The duration of palpitations in our study was around two years in both groups, while in the RUP study, the duration of symptoms was 30 (15–66) and 44 (15–100) months (median, IQR).11 The duration of syncope in our study patients was 5.75 (2.98) and 4.67 (2.87) months (Mean + SD), while the duration of symptoms of syncope in the study by Farwell et al was 12–18 months.8 This is due to the fact that the clientele involved in our study have easily accessible medical facilities where they are encouraged to report symptoms and then are worked up extensively. The follow-up period in our study was 11.7 ± 2.4 and 13.5 ± 1.1 months in the two groups, respectively, which is comparable to almost all the studies to provide reliable and comparable results.7,8

The failure rate of implantation of ILR in the present study is 6.7%, due to device infection. The literature mentions a risk of pocket site infections, either during the peri-implantation period or during follow up of around 1%–5%, which may necessitate explantation of the device.17 Other common complications as seen by a retrospective analysis were implant site infection (1.5%), non-infectious implant site pain requiring device explantation/pocket revision (1.5%), hypertrophic scar (0.2%) and device malfunction (0.2%).15 These complications were not seen in our study follow up.

This study further reiterates the role of implantable loop recorders as a supplementary and superior addition to the armamentarium of investigations in achieving a diagnosis in suspected cases of cardiac arrhythmias that are transient and could not be recorded in routine surface ECG during emergency visits, in patients with structurally normal hearts with unexplained recurrent syncope and palpitations.

Study limitations

Our study focused on highly selective patients, young and with structurally normal hearts. Thereby, the relatively small sample size may not be adequate to generalise the results to the general population with unexplained palpitations or syncope, particularly those with frequent symptoms, or with structural heart disease.
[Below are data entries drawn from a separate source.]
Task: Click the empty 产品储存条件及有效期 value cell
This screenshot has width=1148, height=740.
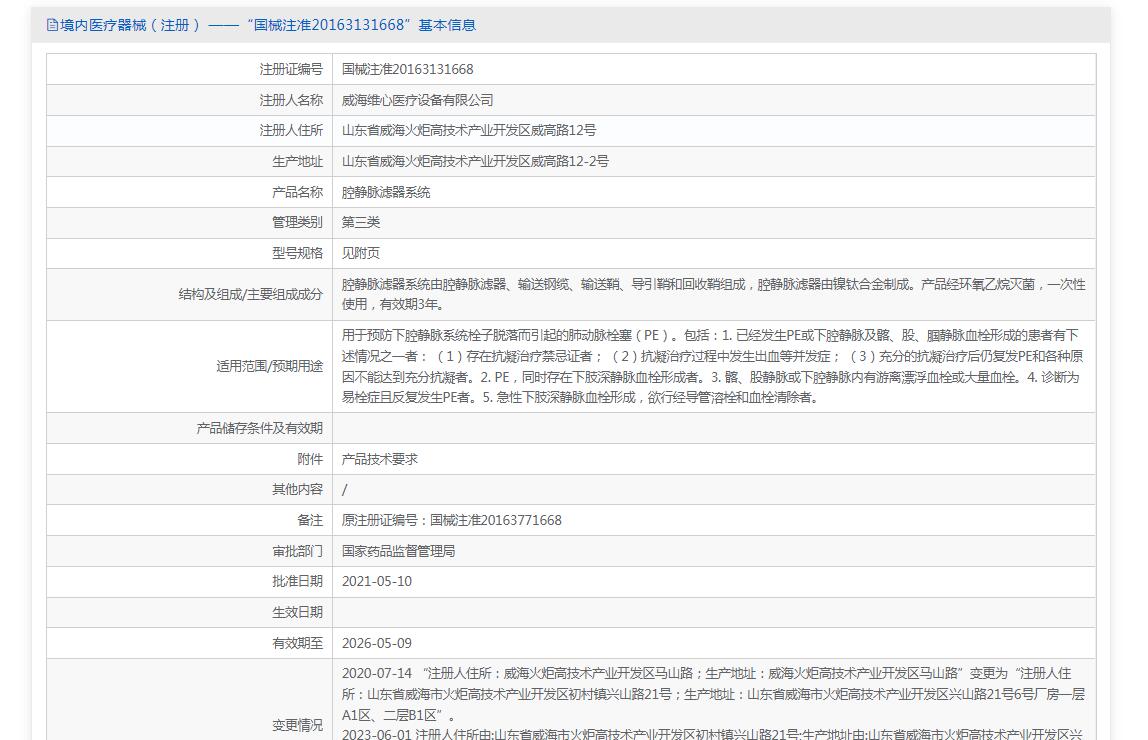Action: pos(712,428)
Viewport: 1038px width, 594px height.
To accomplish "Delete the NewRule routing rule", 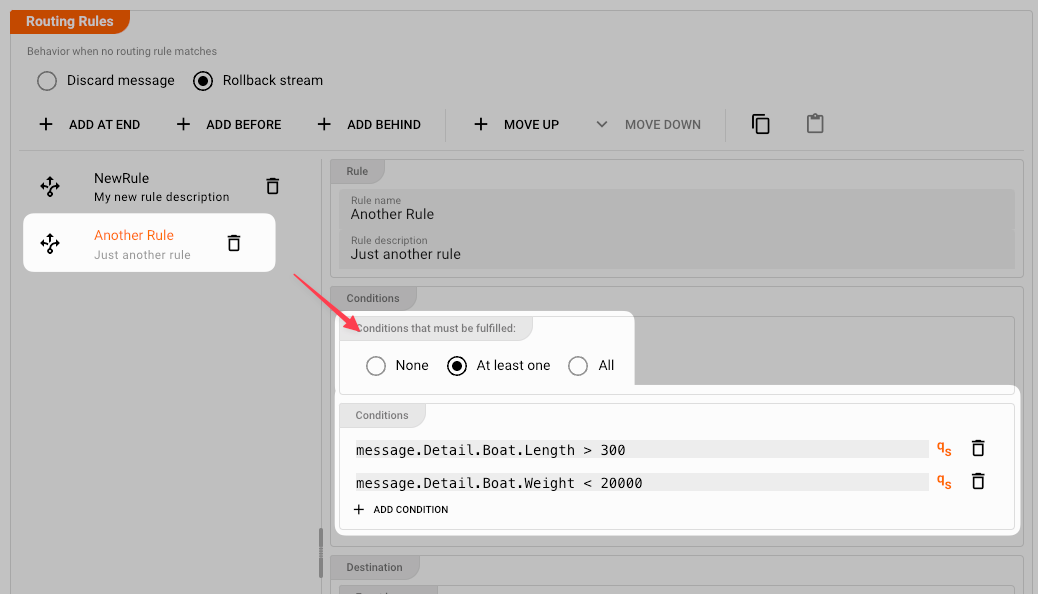I will click(272, 186).
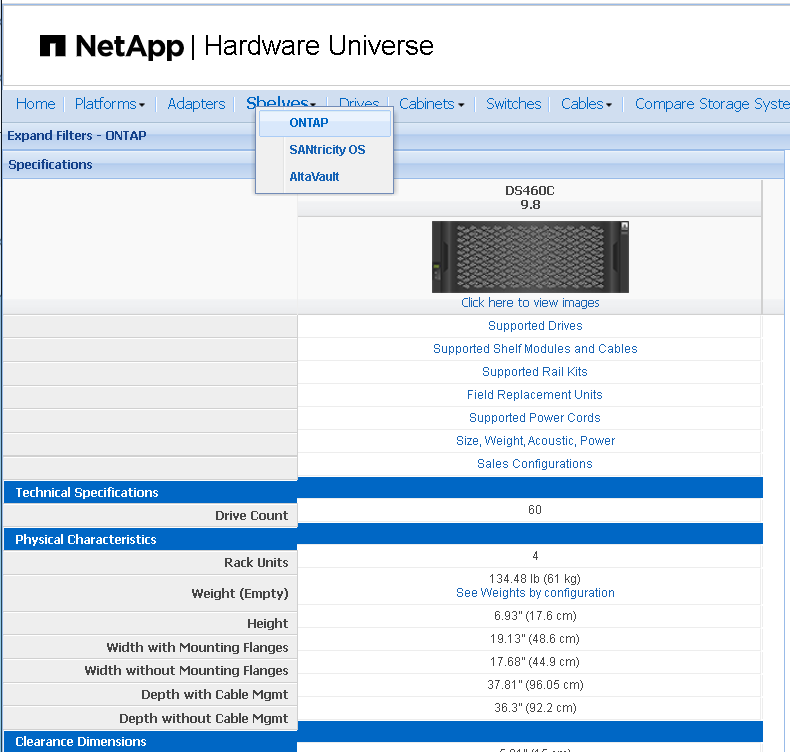790x752 pixels.
Task: Select ONTAP from Shelves submenu
Action: [x=309, y=123]
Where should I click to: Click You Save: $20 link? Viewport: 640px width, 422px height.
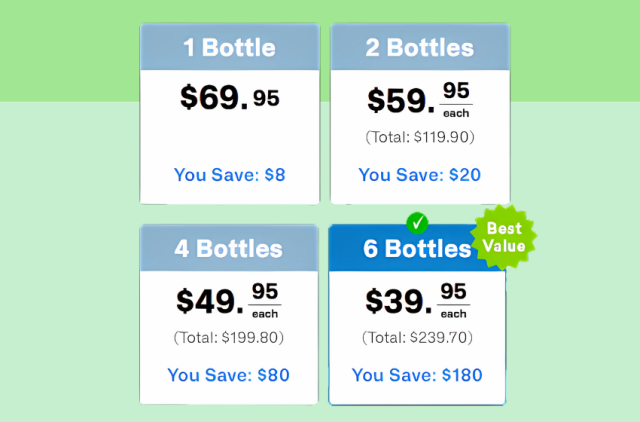[420, 175]
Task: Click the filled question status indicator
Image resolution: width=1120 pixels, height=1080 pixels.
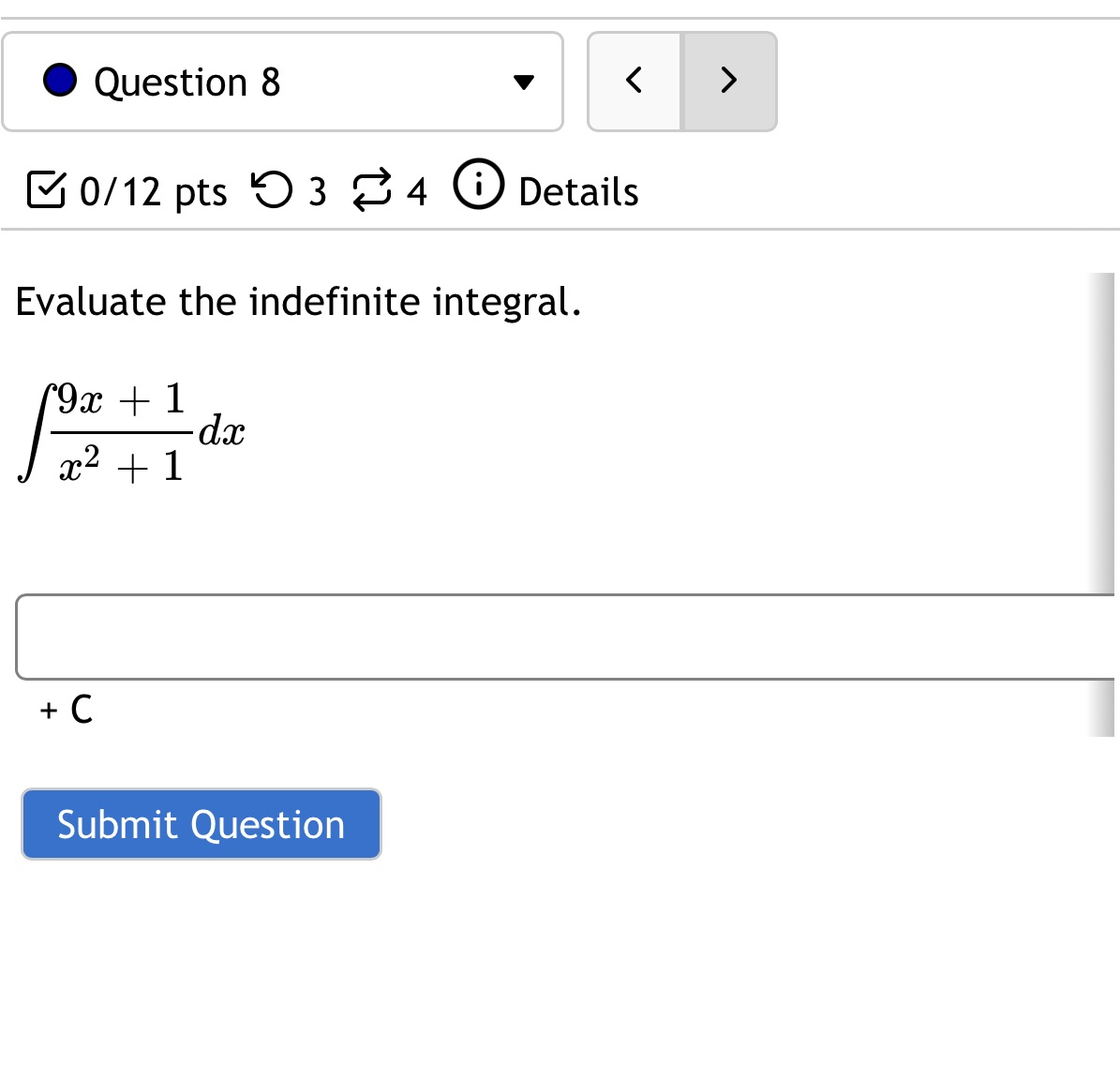Action: (59, 81)
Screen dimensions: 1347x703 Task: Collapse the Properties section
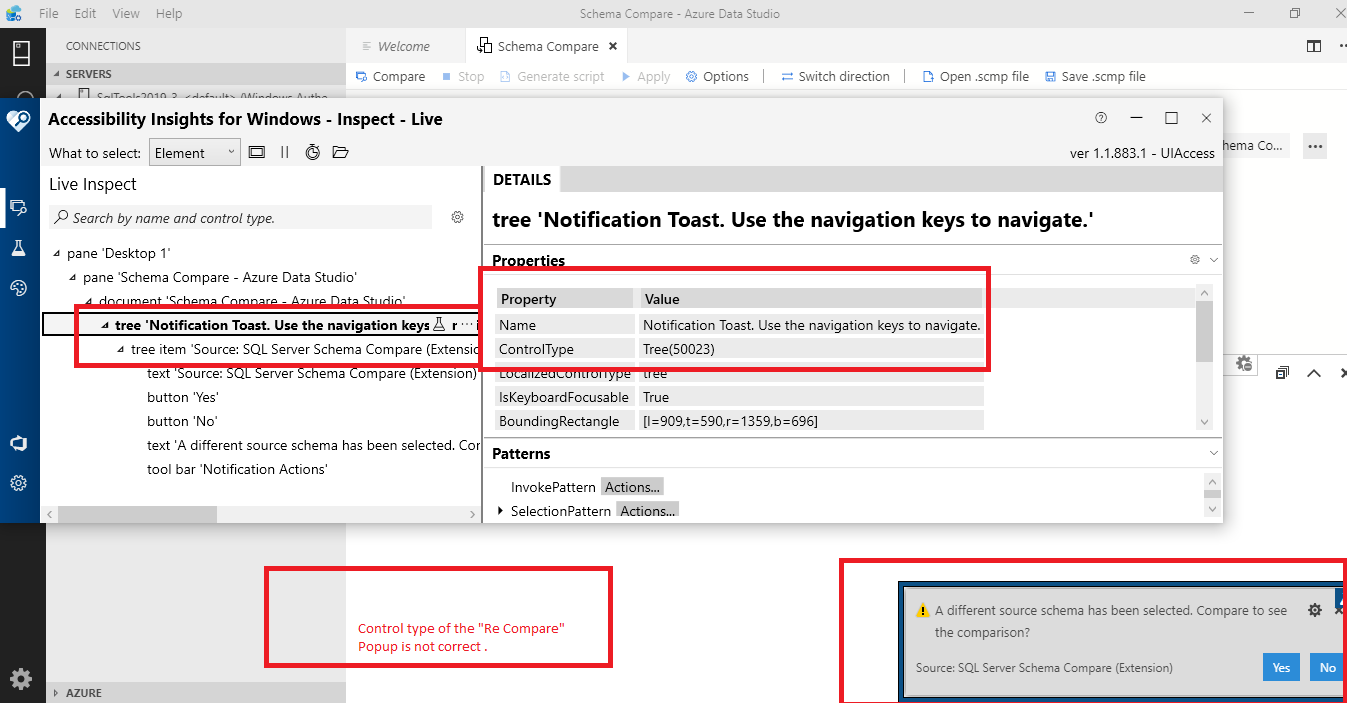click(1213, 259)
Given the possible placebo effect of invasive procedures in the ILR arm, the open-label structure of the study is considered a limitation.

Conclusion

Thus, in young individuals with unexplained syncope or palpitations, ILR demonstrates a higher yield in the accurate diagnosis of arrhythmia compared with conventional Holter strategy, resulting in better management.

Disclosure of competing interest

The authors have none to declare.

Acknowledgements

This paper is based on Armed Forces Medical Research Committee Project No. 4609/2015 granted and funded by the office of the Directorate General Armed Forces Medical Services and Defence Research Development Organization, Government of India.